Okuma metni
‘Salgının müzisyenlere verdiği zararı telafi etmeliyiz’
Dillerdeki şarkıların bestecisi Mustafa Uysal ile Düzce’de konuştuk. Uysal, yaşamın olağan akışı içinde Düzce’deki yaşam alanında ilk günkü heyecanla müzikal çalışmalarına devam ediyor. Dizeler arasındaki arayışı, Yunus’tan Ataol Behramoğlu’na, Metin Altıok’tan Nevzat Çelik’e, hızını yitirmeden günün ilk ışıkları ile başlayan serüveni, gece yarılarına dek ivmesini düşürmüyor.
“Ben ölürsem akşamüstü ölürüm”, “Şahdamar”, “Güneşi hiç görmedim penceremde”, “Ay karanlık” dizeler arasından bulup çıkarttığı ve Edip Akbayram’ın yorumuyla geniş kitlelere ulaşan besteleri…
Mustafa Uysal, Aydınlık için Nevzat Yılmaz’ın sorularını yanıtladı.
- Şiirleri besteleme maceranız nasıl başladı? Şiirdeki müziği nasıl buluyorsunuz?
Edebiyat ve özellikle şiirsever oluşumdan dolayı giderek şiirlere müzik yapma ihtiyacı hissettim bu güzel dizeleri müzikle birleştirmeyi hayal ettim…Okuması az olan bir millet olarak şiirin müzik vasıtasıyla daha da yaygınlaşacağını da düşündüm…Şiirdeki müziği bulmak meselesine gelince, o, şiir bestelemek konusunda en hassas meseledir, aksi takdirde olmaz… Yapılan müzikle şiir örtüşmez eklektik şeyler ortaya çıkabilir…. Bu sorunun kesin bir cevabı olmamakla beraber bir hissediş bir duyuş diyebilirim…
- Dillerdeki şarkıların bestecisi olmak nasıl bir duygu?

Sağlanan veriler
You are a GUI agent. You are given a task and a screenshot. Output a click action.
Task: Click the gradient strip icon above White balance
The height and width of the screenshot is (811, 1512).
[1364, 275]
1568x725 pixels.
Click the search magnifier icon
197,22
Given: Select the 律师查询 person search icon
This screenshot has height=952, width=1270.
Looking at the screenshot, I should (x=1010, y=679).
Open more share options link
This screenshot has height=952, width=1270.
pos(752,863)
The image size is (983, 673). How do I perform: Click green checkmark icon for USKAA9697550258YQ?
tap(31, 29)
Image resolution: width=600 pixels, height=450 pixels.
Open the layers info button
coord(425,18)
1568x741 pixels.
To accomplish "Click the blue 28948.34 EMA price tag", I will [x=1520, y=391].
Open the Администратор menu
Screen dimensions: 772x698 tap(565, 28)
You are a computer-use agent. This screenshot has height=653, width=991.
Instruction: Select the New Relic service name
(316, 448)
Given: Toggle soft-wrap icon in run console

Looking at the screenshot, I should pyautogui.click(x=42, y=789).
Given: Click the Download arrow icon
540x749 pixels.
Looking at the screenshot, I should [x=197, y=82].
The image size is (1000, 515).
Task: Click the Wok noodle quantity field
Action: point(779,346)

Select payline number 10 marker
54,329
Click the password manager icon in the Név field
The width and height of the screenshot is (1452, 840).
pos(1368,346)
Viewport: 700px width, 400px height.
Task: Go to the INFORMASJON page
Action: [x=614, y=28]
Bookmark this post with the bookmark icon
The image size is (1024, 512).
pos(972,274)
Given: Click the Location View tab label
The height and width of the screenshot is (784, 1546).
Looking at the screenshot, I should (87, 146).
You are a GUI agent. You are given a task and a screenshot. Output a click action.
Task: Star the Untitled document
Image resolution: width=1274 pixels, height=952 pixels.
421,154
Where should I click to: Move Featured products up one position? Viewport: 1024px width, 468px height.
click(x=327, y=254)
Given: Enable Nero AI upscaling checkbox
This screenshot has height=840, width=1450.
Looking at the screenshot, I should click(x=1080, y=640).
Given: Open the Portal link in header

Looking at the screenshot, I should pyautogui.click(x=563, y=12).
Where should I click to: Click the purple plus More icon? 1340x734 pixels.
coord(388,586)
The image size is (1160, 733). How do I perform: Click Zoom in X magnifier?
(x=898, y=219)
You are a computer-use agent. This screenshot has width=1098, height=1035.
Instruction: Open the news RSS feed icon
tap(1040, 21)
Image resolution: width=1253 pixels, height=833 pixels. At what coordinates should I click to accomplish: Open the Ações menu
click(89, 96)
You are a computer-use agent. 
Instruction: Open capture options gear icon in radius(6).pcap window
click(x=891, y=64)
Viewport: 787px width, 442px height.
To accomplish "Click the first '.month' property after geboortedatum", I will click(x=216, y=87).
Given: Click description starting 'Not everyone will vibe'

Görev tanımı
Okuma metnindeki "Edebiyat ve özellikle" sözlerinden "nasıl bir duygu?" sözlerine kadar olan bölümü kelimesi kelimesine yazın.

Eksiksiz yanıt
Edebiyat ve özellikle şiirsever oluşumdan dolayı giderek şiirlere müzik yapma ihtiyacı hissettim bu güzel dizeleri müzikle birleştirmeyi hayal ettim…Okuması az olan bir millet olarak şiirin müzik vasıtasıyla daha da yaygınlaşacağını da düşündüm…Şiirdeki müziği bulmak meselesine gelince, o, şiir bestelemek konusunda en hassas meseledir, aksi takdirde olmaz… Yapılan müzikle şiir örtüşmez eklektik şeyler ortaya çıkabilir…. Bu sorunun kesin bir cevabı olmamakla beraber bir hissediş bir duyuş diyebilirim…
- Dillerdeki şarkıların bestecisi olmak nasıl bir duygu?